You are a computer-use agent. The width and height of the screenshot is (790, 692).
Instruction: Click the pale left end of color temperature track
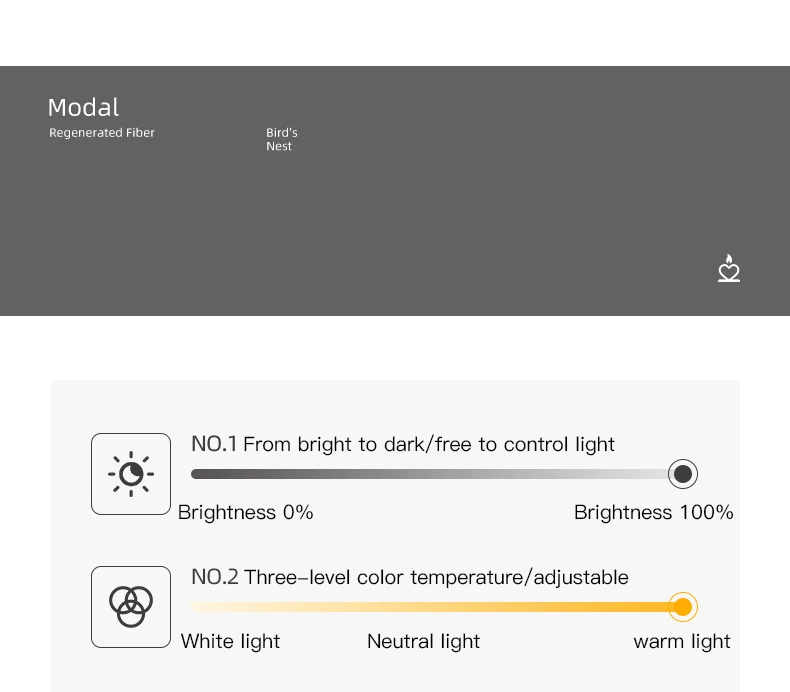tap(199, 607)
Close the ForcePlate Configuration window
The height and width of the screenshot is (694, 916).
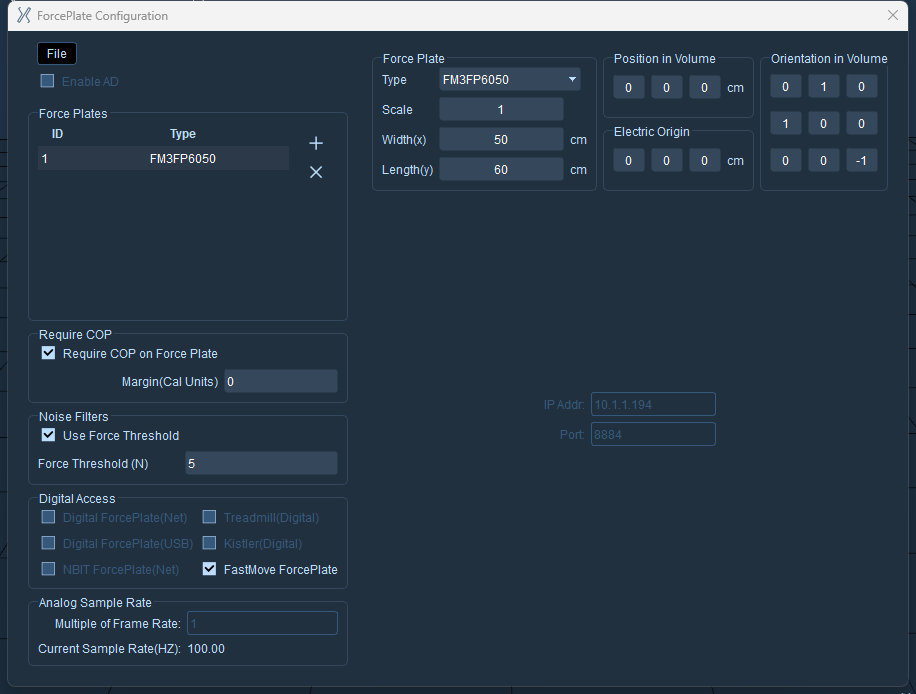(x=893, y=15)
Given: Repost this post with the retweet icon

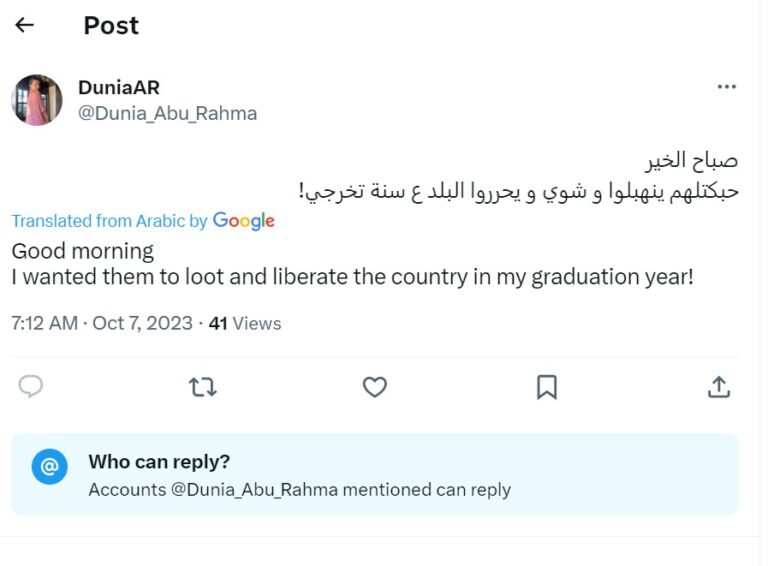Looking at the screenshot, I should click(x=203, y=387).
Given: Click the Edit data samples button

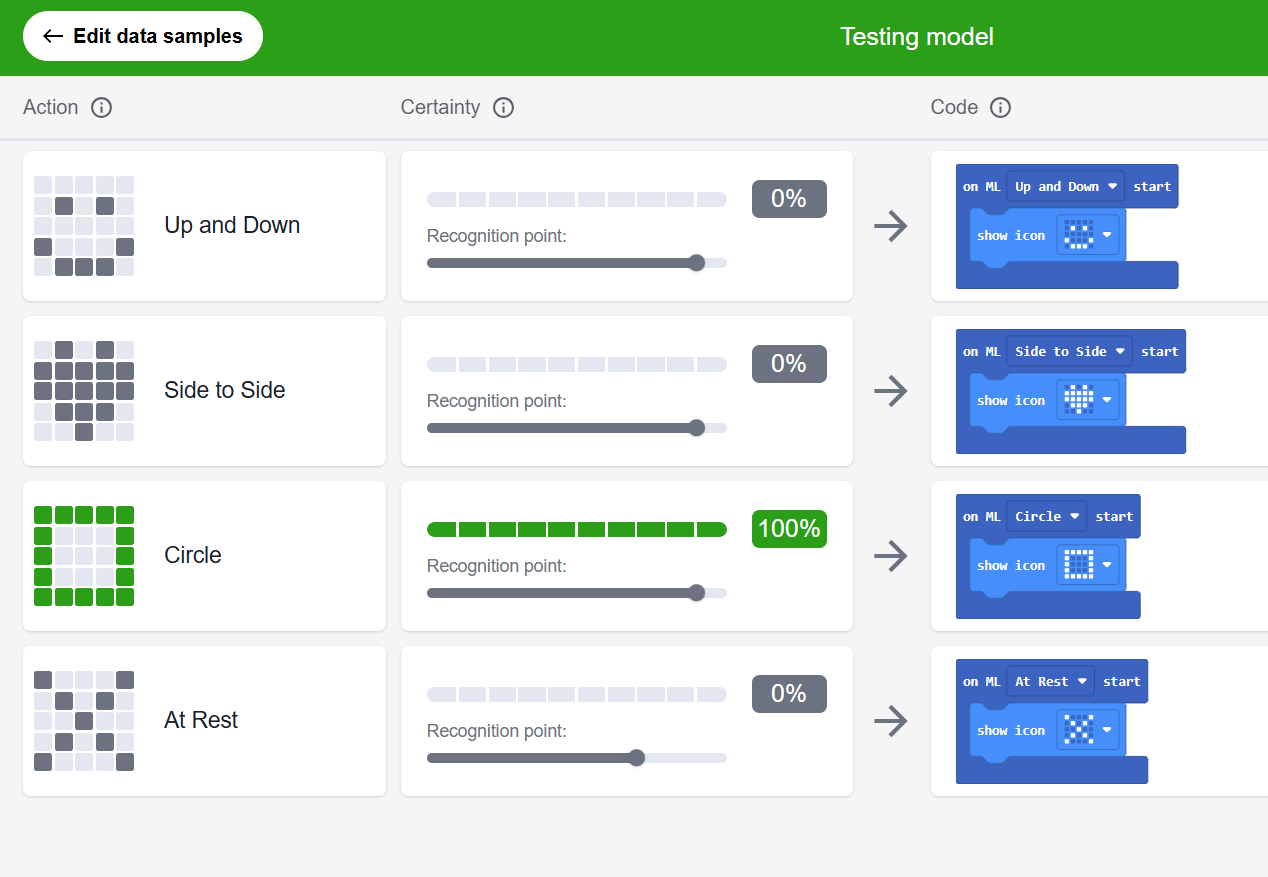Looking at the screenshot, I should tap(143, 37).
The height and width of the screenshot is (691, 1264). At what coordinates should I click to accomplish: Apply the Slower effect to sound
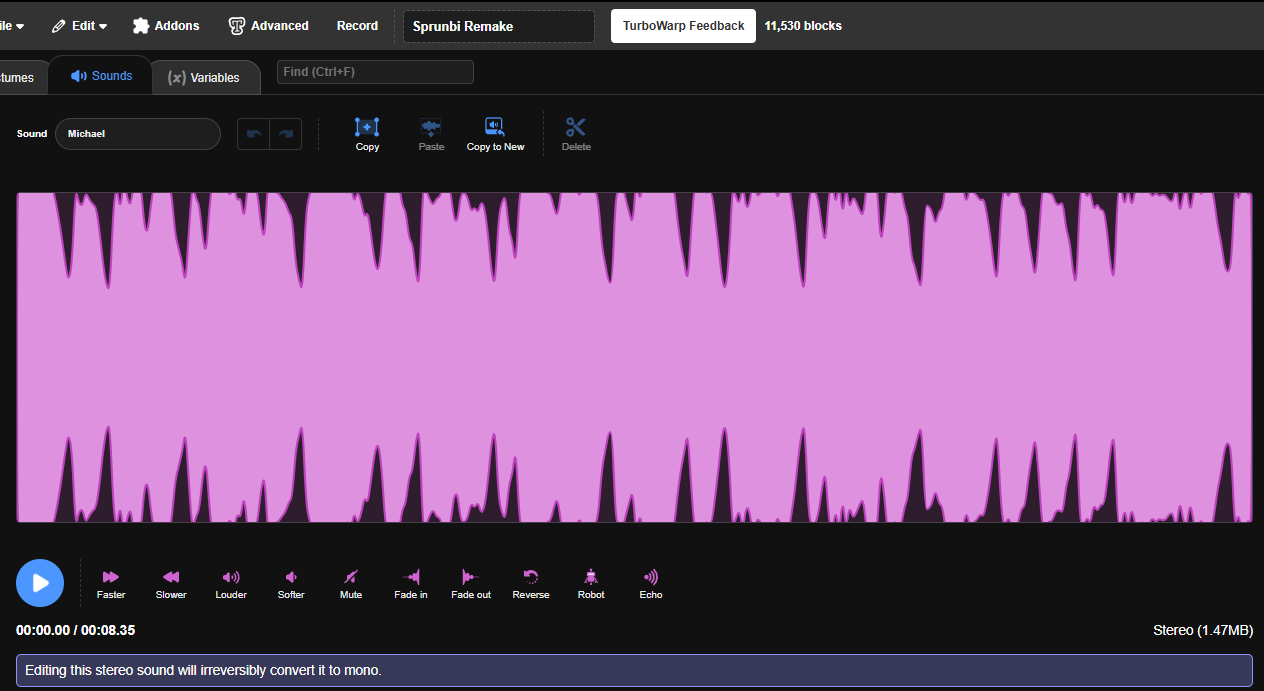click(171, 577)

**Exercise objective**
Would you print, exactly as they appear, the lines from the line with "Instruction: Click the" through the end of the entries above, leaving out the pictures?

**Exercise solution**
Instruction: Click the pale left end of color temperature track
tap(199, 607)
Close the ForcePlate Configuration window
The height and width of the screenshot is (694, 916).
(x=893, y=15)
Given: Repost this post with the retweet icon

Looking at the screenshot, I should click(x=203, y=387).
Given: Click the Edit data samples button

Looking at the screenshot, I should tap(143, 37).
The height and width of the screenshot is (691, 1264). At what coordinates should I click to accomplish: Apply the Slower effect to sound
click(171, 577)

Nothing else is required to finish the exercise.